Göç eden gruplar özelinde yapılan alan araştırmalarında eğitim olanaklarının yaratılması öne çıkan talepler arasındadır. 2009 yılında Diyarbakır’da özellikle göç mağdurlarının yaşadığı mahallelerde yapılan araştırmanın sonuçları eğitime erişim konusundaki mağduriyetin devam ettiğini göstermektedir. 4.586 hanede yapılan araştırmada toplam hanenin %71,5’ine denk gelen 3.279 hanede en az bir kişi okuma yazma bilmemektedir.

Yine Diyarbakır’da sosyolog Dr. İnan Keser tarafından 3.032 hanede yapılan araştırma69 sonuçlarına göre ise; araştırmaya katılan hanelerin bütün üyeleri arasında okuma yazma bilmeyenlerin oranı %25,9’dur.

Göçle batıdaki illere gelenler ile üniversite eğitimi için Türkiye’nin çeşitli illerine giden Kürt öğrenciler ise ilk dönemlerde PKK eylemleri ile doğru orantılı olan ancak sonraları giderek daha sistematik bir biçim alan ırkçı saldırılara maruz kalmaktadır. Bu saldırılara maruz kalan öğrenciler eğitimlerini sürdürememe tehdidiyle karşı karşıyadır.
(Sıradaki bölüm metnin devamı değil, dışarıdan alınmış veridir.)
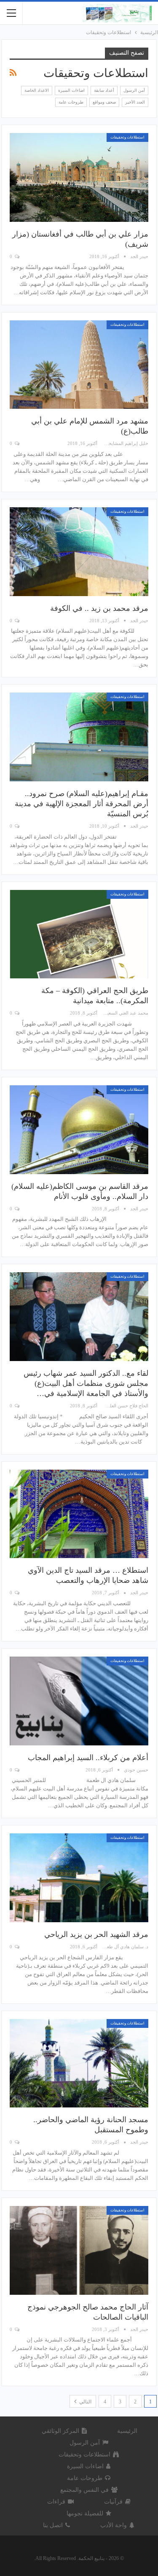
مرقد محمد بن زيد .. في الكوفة (99, 608)
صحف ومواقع (104, 102)
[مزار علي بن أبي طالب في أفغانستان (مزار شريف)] (79, 177)
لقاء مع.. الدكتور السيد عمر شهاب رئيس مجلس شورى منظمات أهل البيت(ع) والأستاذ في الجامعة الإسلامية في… (86, 1383)
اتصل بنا (53, 2525)
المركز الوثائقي (60, 2431)
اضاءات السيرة (71, 90)
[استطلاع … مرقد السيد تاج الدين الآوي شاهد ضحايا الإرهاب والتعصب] (79, 1514)
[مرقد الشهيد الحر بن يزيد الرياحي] (79, 1877)
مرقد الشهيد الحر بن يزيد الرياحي (96, 1934)
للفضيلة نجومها (85, 2513)
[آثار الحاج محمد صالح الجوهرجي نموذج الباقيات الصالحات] (79, 2250)
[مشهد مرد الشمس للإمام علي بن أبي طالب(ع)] (79, 364)
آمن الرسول (134, 90)
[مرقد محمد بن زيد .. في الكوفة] (79, 551)
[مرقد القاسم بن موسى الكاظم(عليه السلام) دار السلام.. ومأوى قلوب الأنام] (79, 1129)
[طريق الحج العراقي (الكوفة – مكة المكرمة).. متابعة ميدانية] (79, 934)
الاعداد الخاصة (36, 90)
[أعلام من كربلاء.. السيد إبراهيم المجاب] (79, 1701)
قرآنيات (113, 2502)
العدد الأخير (135, 102)
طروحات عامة (71, 102)
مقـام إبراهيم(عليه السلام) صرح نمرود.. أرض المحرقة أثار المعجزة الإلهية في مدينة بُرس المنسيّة (81, 803)
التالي (84, 2402)
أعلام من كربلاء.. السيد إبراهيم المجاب (88, 1757)
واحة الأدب (113, 2525)
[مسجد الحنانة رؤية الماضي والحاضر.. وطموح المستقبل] (79, 2063)
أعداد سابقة (104, 90)
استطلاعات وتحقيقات (127, 137)
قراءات (56, 2502)
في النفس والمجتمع (84, 2490)
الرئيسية (127, 2431)
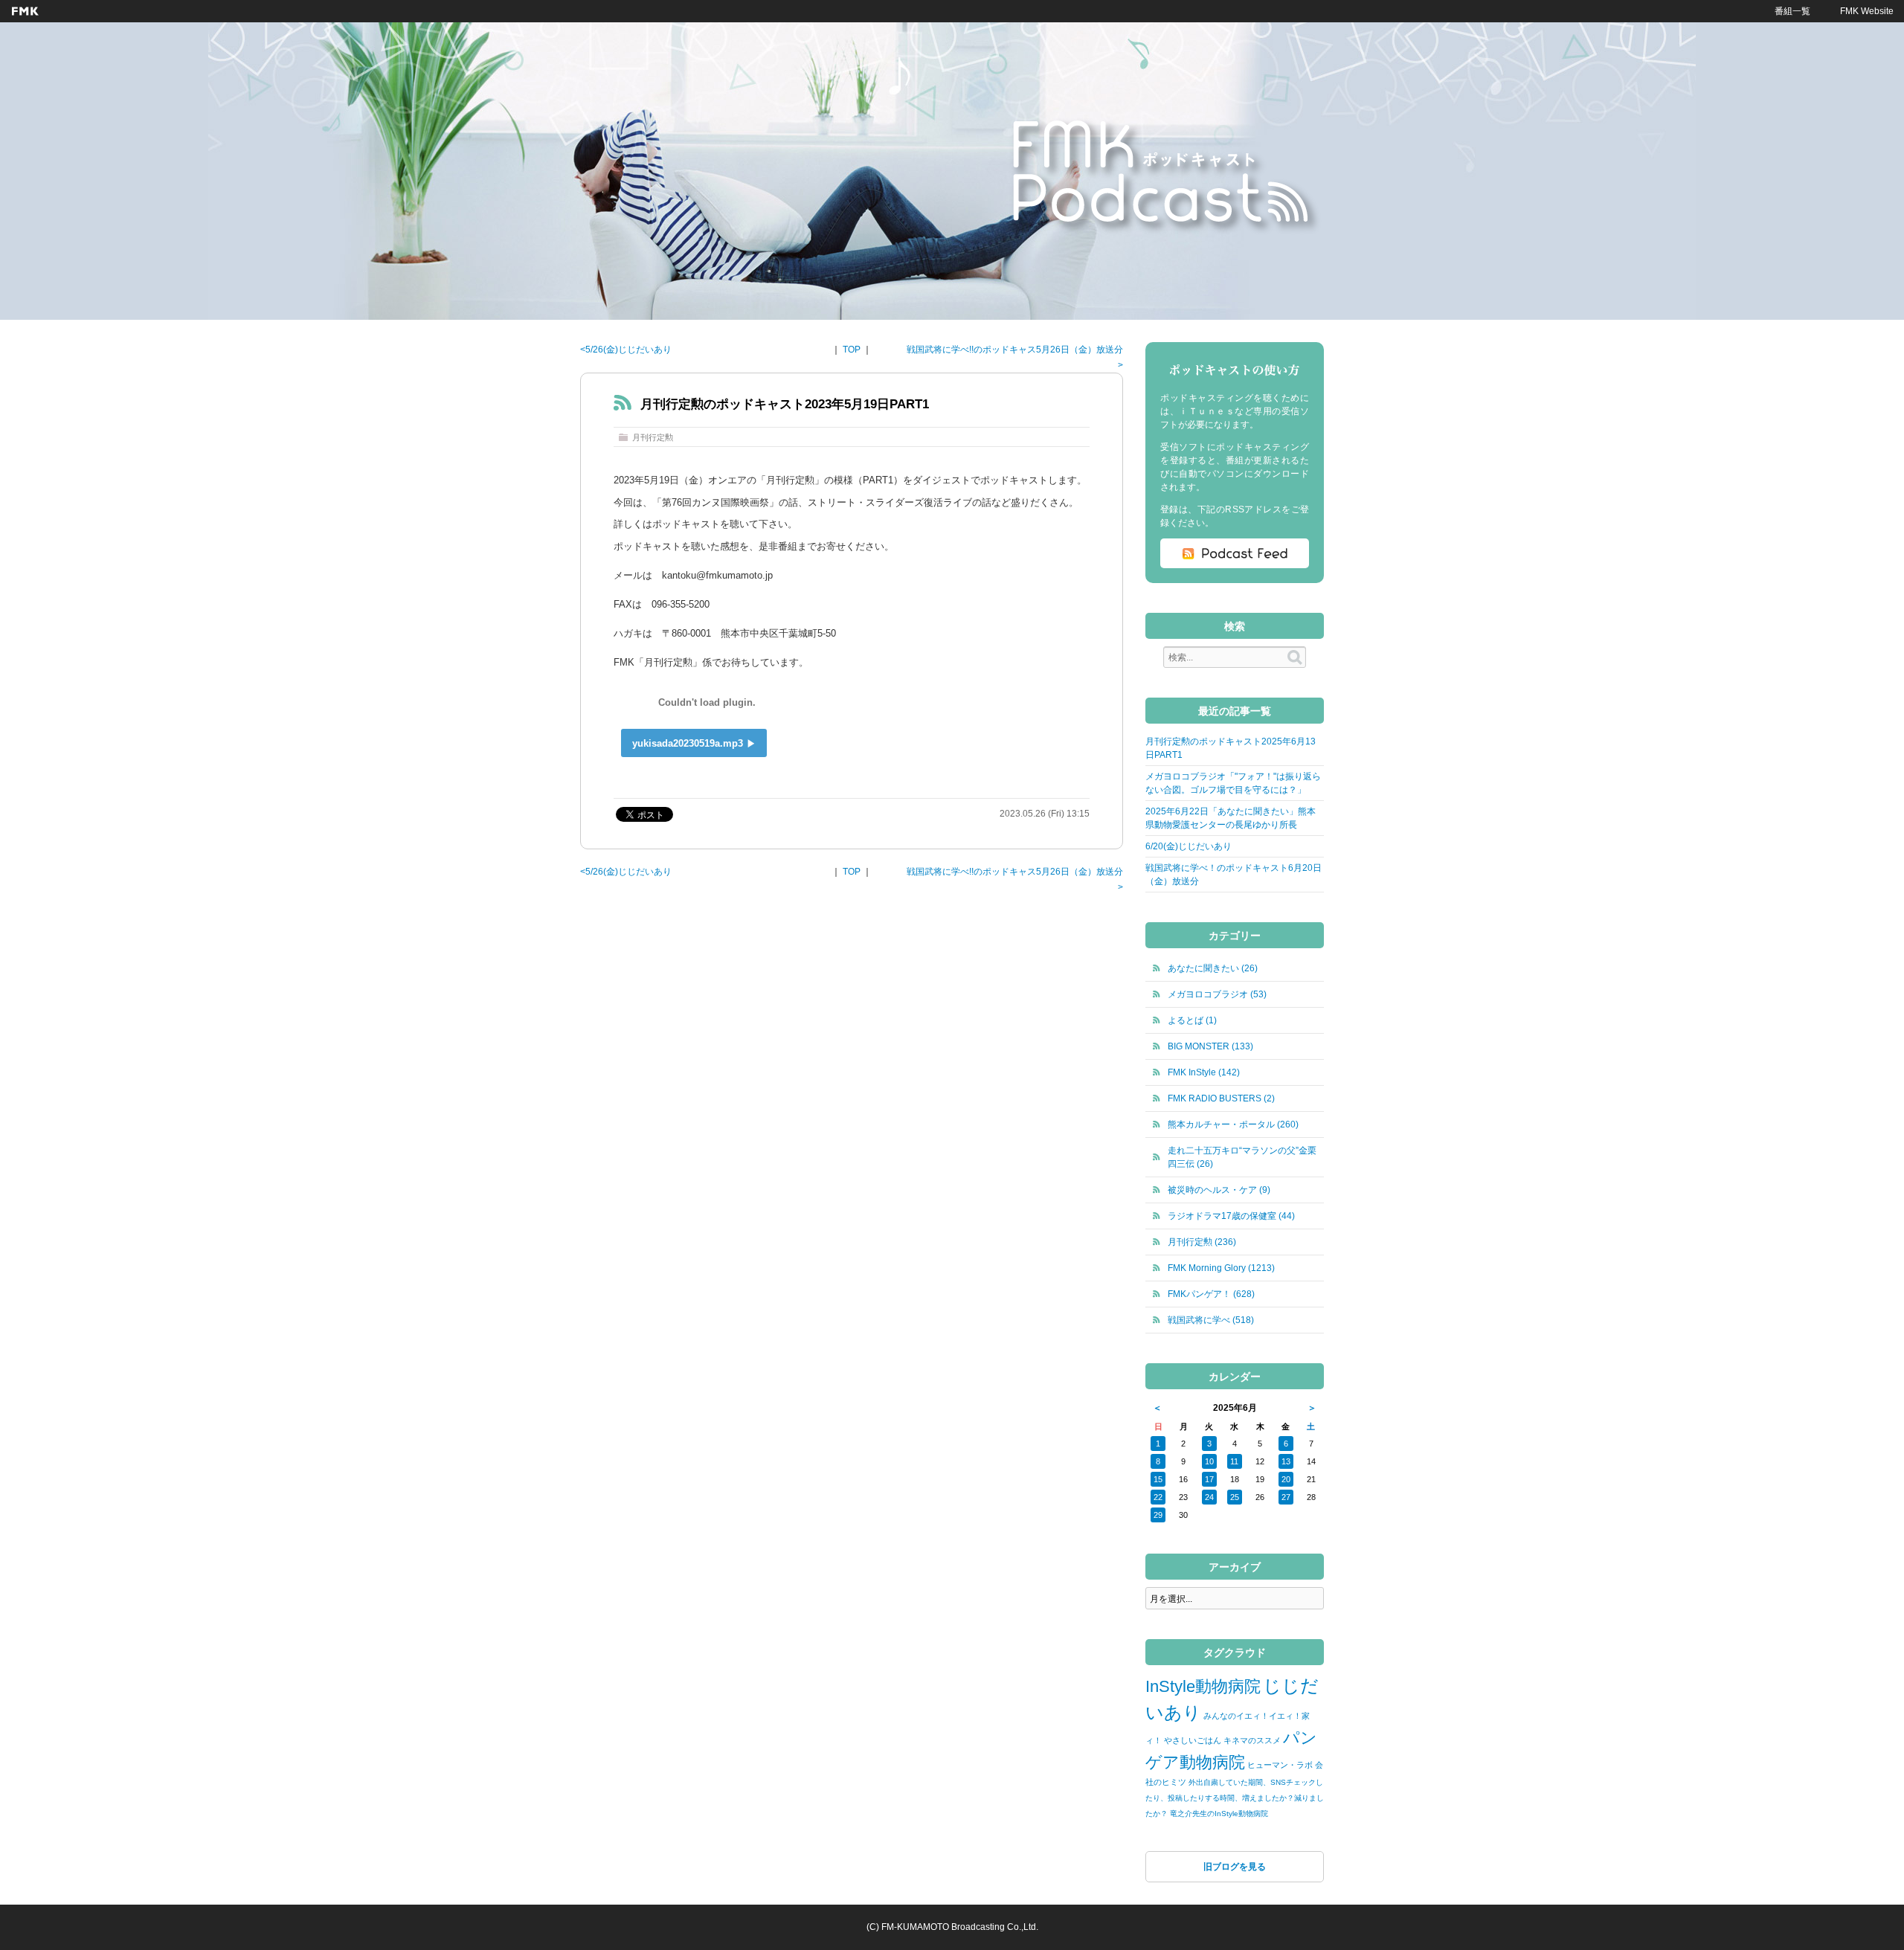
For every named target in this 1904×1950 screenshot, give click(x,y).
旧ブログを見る (1234, 1866)
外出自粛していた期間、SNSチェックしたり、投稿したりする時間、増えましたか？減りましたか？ (1234, 1798)
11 (1234, 1461)
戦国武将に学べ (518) (1211, 1320)
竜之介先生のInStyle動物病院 (1219, 1813)
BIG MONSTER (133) (1210, 1046)
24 (1209, 1497)
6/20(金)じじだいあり (1188, 846)
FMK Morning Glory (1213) (1221, 1268)
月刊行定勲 (652, 437)
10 (1209, 1461)
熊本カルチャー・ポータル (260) (1233, 1124)
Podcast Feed (1234, 553)
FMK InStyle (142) (1204, 1072)
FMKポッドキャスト (1165, 176)
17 (1209, 1479)
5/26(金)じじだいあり (628, 349)
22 (1158, 1497)
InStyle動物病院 (1203, 1686)
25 (1234, 1497)
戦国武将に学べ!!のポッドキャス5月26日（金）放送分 (1015, 349)
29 (1158, 1514)
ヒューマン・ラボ (1280, 1764)
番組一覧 (1792, 11)
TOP (852, 349)
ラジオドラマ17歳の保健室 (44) (1231, 1216)
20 (1285, 1479)
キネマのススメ (1252, 1740)
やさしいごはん (1192, 1740)
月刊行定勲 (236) (1202, 1242)
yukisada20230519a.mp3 (687, 743)
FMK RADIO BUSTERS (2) (1221, 1098)
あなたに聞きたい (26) (1213, 968)
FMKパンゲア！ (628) (1211, 1294)
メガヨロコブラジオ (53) (1217, 994)
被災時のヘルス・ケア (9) (1219, 1190)
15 (1158, 1479)
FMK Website (1867, 11)
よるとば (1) (1192, 1020)
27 (1285, 1497)
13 (1285, 1461)
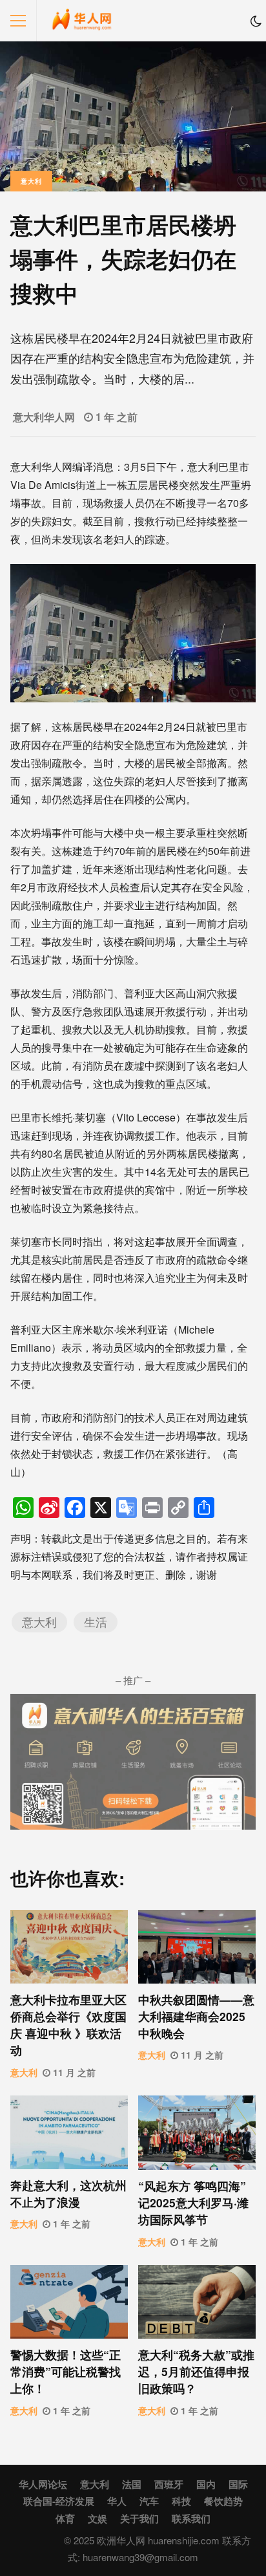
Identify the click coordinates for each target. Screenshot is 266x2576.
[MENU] (18, 20)
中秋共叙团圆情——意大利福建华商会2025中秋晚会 (197, 1947)
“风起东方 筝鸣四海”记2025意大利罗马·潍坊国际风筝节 (197, 2132)
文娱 (97, 2518)
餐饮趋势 (223, 2501)
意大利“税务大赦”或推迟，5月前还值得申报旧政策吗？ (197, 2302)
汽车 (149, 2501)
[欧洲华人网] (82, 23)
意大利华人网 (44, 416)
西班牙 (168, 2484)
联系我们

İzleme döneminde basına yansıyan yaklaşık 20 linç etme olayı, Kürt öğrencilere yönelik linç girişimlerinin batıdaki hemen hemen bütün illerde yaşandığını göstermektedir. Bu yedi aylık dönemde Mersin Akdeniz’de lise öğrencileri70, Aksaray’da İnşaat Mühendislik Fakültesi71, Artvin Arhavi’de Meslek Yüksek Okulu72, Malatya Doğanşehir’de Mesleki Eğitim Lisesi73, Kütahya’da Dumlupınar Üniversitesi74, Elazığ’da Fırat Üniversitesi75, Giresun Tirebolu’da M. Bayraktar Meslek Yüksekokulu76, Isparta’da Süleyman Demirel Üniversitesi Şehir Bölge Planlama ve İktisat Fakültesi77 Manisa Demirci’de C. Bayar Üniversitesi Eğitim Fakültesi78, Kahramanmaraş’ta Sütçü İmam Üniversitesi79, Tokat’ta Gazi Osman Paşa Üniversitesi80, İstanbul’da Marmara Üniversitesi81, Denizli’de Pamukkale Üniversitesi82, Çanakkale’de Onsekiz Mart Üniversitesi83, Hatay İskenderun’da Mustafa Kemal Üniversitesi İskenderun Meslek Yüksekokulu84, Eskişehir Osmangazi Üniversitesi85 ve İzmir’de Ege Üniversitesi86 öğrencisi Kürt öğrenciler ırkçı sloganlar kullanılarak saldırıya uğramıştır. Bazı yerlerde bu saldırılar birden çok kez (Örneğin Tirebolu ve Isparta) yaşanmasına rağmen olaylarla ilgili etkili soruşturmalar yapılmadığı, hatta Aksaray, Isparta, Manisa, Tokat ve Kahramanmaraş’taki olaylara kamu makamları ile polisin göz yumduğu hatta destek olduğu yönünde iddialar bulunmaktadır.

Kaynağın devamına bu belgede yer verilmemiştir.